## Excerto
==*==
Setembro de 2021 acolheu a Cimeira dos Sistemas Alimentares (Food Systems Summit). O evento visava dar voz aos que não têm geralmente oportunidade de se fazer ouvir, bem como encontrar soluções para os problemas dos sistemas alimentares actuais. Durante a cimeira discursaram pessoas de inúmeros países de Norte a Sul, desde activistas, a representantes de povos indígenas, decisores políticos, especialistas, etc. É formidável como um tão grande e tão variado grupo de pessoas conseguiu chegar a alguns entendimentos – os sistemas alimentares globais não servem a população humana, não servem o planeta e não estão alinhados com os Objectivos de Desenvolvimento Sustentável (ODS) da Agenda 2030 das Nações Unidas.

Porquê? Porque mais de 820 milhões de pessoas permanecem subnutridas, enquanto mais de 2,1 mil milhões de adultos sofrem de obesidade ou excesso de peso. Porque existem mais de 2 mil milhões de pessoas com deficiências em micronutrientes importantes, e porque a incidência mundial de diabetes duplicou nos últimos 30 anos.

Porque a produção alimentar é a principal responsável pelas alterações a que assistimos no planeta, nomeadamente a emissão de 30% de todos os gases de efeito de estufa (GEE) de origem antropogénica. Porque os sistemas agrícolas estão a levar à acidificação e eutroficação (excesso de nutrientes em corpos de água) do meio. Porque um terço de toda a comida produzida é desperdiçada – estima-se que se o desperdício alimentar fosse um país, este seria o terceiro do mundo a emitir mais GEE, atrás apenas dos EUA e da China.
==*==
## Entradas de um conjunto de dados
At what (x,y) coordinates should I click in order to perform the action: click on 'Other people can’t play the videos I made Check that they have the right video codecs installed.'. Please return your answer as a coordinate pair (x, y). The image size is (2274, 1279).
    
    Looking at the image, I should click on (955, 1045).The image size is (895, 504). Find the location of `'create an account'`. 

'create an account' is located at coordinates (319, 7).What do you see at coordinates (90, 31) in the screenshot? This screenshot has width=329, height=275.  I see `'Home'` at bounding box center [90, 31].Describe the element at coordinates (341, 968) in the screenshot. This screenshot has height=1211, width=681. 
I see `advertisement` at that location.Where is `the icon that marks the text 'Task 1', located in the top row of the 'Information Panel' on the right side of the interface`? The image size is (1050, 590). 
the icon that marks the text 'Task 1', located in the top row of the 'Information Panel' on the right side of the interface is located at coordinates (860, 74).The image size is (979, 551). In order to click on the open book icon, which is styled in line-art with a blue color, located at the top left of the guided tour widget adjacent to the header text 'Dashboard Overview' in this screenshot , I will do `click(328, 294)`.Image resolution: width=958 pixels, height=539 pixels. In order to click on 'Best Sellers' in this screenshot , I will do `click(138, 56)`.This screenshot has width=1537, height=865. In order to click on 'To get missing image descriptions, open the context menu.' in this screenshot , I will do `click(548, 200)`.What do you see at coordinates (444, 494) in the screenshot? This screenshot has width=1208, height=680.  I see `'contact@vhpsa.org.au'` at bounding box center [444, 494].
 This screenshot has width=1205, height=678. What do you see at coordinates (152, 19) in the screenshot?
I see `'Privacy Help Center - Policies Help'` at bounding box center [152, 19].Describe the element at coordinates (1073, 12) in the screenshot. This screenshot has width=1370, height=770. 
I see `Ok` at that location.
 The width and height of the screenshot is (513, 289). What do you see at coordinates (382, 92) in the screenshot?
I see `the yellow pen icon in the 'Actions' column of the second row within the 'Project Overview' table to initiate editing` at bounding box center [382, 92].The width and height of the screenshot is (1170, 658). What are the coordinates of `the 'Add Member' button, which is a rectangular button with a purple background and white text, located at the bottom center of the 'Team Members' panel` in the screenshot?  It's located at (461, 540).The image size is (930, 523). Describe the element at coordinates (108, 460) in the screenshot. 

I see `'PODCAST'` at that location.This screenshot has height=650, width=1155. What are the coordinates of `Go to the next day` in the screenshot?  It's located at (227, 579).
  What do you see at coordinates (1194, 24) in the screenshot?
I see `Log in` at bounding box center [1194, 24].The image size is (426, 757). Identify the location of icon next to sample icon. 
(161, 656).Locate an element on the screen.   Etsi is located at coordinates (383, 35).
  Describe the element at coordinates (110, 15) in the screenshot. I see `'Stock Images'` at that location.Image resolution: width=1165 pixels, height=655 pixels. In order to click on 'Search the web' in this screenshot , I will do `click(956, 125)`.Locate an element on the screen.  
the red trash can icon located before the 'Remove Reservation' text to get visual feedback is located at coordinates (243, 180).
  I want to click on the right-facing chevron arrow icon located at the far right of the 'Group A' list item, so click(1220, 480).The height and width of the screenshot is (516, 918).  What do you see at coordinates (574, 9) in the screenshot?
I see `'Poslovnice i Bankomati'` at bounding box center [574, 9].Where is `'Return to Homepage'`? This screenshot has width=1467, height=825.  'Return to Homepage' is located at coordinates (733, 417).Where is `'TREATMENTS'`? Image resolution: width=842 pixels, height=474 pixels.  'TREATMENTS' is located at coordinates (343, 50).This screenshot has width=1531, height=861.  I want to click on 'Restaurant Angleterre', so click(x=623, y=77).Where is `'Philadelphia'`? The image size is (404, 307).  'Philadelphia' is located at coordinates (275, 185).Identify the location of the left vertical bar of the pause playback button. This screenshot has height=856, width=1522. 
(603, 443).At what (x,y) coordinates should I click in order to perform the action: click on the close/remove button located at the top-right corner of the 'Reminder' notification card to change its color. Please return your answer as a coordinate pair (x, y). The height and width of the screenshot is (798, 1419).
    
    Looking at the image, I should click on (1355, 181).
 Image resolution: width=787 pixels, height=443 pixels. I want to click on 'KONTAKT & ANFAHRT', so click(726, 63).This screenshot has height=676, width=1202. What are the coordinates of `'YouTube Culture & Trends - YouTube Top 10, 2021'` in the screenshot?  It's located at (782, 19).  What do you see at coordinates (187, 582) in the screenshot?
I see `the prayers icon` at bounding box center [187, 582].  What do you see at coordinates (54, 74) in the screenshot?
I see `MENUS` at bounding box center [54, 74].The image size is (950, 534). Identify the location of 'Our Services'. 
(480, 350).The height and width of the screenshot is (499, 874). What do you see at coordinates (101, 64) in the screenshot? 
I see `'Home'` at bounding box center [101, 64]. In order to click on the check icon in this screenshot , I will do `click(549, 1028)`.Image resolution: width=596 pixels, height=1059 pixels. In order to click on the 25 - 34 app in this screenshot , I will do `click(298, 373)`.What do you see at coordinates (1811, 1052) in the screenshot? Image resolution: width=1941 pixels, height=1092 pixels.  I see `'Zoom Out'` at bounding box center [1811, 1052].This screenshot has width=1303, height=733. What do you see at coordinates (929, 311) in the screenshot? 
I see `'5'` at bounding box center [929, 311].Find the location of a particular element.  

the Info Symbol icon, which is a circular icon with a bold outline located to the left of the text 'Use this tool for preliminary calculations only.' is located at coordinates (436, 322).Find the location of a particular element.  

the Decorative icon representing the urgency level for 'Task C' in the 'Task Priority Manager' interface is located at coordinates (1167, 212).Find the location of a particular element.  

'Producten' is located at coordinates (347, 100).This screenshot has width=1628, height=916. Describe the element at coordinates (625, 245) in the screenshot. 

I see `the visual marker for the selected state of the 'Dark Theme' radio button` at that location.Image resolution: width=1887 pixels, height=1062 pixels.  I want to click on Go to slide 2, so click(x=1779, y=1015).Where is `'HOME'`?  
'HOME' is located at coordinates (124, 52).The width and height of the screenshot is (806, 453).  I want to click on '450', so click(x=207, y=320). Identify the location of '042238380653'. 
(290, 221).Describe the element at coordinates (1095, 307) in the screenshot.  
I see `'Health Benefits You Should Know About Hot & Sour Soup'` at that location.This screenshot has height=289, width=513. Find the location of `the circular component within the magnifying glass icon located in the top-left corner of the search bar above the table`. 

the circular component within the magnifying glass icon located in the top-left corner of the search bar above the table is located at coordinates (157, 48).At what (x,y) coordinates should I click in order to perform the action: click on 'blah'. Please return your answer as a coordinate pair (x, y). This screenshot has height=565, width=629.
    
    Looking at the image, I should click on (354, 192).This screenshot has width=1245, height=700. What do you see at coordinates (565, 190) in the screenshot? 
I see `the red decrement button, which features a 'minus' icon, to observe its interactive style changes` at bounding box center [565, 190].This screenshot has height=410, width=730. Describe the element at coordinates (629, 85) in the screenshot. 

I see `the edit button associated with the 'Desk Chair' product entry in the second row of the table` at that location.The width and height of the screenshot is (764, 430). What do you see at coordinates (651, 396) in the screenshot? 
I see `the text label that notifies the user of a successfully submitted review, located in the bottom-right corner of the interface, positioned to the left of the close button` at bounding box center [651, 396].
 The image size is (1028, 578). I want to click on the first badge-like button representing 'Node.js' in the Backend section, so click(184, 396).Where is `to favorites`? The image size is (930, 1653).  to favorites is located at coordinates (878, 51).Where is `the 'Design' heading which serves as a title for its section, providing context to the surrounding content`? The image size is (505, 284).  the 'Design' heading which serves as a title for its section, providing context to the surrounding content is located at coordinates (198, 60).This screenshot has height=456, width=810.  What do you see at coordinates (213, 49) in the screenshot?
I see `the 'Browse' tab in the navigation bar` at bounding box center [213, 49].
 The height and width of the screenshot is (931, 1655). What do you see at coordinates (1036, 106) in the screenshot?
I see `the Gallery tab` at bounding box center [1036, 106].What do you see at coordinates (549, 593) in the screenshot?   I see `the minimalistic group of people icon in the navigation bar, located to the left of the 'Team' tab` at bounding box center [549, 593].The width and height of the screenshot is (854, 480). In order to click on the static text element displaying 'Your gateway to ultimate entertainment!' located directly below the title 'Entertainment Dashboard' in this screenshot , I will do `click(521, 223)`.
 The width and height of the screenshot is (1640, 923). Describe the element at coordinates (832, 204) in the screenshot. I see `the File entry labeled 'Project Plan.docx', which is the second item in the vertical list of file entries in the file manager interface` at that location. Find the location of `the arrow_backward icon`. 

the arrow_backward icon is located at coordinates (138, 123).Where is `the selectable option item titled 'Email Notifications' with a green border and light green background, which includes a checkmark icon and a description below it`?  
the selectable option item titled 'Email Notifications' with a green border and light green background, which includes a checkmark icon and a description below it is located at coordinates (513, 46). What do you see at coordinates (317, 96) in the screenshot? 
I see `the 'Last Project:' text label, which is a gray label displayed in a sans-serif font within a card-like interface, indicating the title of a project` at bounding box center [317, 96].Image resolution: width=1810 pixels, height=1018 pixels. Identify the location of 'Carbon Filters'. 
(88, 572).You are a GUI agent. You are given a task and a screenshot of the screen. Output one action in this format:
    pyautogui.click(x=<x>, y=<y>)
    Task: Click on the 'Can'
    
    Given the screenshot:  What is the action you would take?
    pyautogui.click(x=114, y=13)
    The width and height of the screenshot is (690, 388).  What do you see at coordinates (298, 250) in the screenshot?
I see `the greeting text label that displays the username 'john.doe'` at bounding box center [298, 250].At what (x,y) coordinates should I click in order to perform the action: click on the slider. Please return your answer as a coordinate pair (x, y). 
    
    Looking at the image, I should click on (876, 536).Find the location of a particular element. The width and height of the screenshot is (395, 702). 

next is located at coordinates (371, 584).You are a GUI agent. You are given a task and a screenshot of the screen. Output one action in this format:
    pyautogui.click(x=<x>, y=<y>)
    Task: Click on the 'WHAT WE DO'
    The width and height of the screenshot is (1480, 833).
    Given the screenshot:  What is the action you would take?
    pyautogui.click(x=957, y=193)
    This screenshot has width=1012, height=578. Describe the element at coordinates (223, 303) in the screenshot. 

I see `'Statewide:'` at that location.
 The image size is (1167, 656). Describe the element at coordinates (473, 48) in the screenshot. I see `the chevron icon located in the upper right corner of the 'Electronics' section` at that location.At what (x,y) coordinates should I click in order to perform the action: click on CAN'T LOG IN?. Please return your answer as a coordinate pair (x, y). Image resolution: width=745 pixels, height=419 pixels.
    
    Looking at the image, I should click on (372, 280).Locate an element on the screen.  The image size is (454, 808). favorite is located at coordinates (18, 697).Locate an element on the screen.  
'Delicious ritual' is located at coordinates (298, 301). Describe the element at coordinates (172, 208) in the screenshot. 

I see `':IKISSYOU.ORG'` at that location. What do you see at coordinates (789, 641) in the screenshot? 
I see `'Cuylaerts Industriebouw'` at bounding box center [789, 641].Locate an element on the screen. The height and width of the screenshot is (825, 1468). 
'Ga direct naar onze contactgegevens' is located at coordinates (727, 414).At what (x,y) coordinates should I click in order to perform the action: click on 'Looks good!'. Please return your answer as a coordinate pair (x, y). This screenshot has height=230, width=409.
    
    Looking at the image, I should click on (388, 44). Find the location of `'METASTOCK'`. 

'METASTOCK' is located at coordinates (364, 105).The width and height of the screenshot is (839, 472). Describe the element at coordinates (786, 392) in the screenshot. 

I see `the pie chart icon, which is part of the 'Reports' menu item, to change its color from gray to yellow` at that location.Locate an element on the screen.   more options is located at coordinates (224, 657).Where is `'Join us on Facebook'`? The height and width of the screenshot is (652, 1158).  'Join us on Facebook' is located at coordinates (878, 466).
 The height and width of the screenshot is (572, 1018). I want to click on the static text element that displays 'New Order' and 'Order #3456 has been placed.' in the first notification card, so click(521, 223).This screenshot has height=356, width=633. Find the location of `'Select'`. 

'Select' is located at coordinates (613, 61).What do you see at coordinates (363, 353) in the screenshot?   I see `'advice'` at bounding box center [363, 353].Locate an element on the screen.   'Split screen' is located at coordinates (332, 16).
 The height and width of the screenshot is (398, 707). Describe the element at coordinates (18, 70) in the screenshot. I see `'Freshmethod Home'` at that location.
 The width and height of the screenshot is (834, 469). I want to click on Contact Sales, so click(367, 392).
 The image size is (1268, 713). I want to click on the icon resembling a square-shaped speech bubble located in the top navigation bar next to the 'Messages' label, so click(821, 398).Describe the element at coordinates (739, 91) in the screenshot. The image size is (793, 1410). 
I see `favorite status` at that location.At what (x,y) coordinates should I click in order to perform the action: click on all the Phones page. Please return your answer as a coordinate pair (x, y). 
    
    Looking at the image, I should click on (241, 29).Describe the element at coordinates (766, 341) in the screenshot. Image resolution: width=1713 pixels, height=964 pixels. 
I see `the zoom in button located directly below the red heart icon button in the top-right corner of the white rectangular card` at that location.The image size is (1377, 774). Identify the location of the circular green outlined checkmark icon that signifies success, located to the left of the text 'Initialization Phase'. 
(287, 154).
==*==
## Em que consiste
Por favor, reproduza o excerto sobre os sistemas alimentares desde "Setembro de 2021" até "das Nações Unidas.".

## Resposta
Setembro de 2021 acolheu a Cimeira dos Sistemas Alimentares (Food Systems Summit). O evento visava dar voz aos que não têm geralmente oportunidade de se fazer ouvir, bem como encontrar soluções para os problemas dos sistemas alimentares actuais. Durante a cimeira discursaram pessoas de inúmeros países de Norte a Sul, desde activistas, a representantes de povos indígenas, decisores políticos, especialistas, etc. É formidável como um tão grande e tão variado grupo de pessoas conseguiu chegar a alguns entendimentos – os sistemas alimentares globais não servem a população humana, não servem o planeta e não estão alinhados com os Objectivos de Desenvolvimento Sustentável (ODS) da Agenda 2030 das Nações Unidas.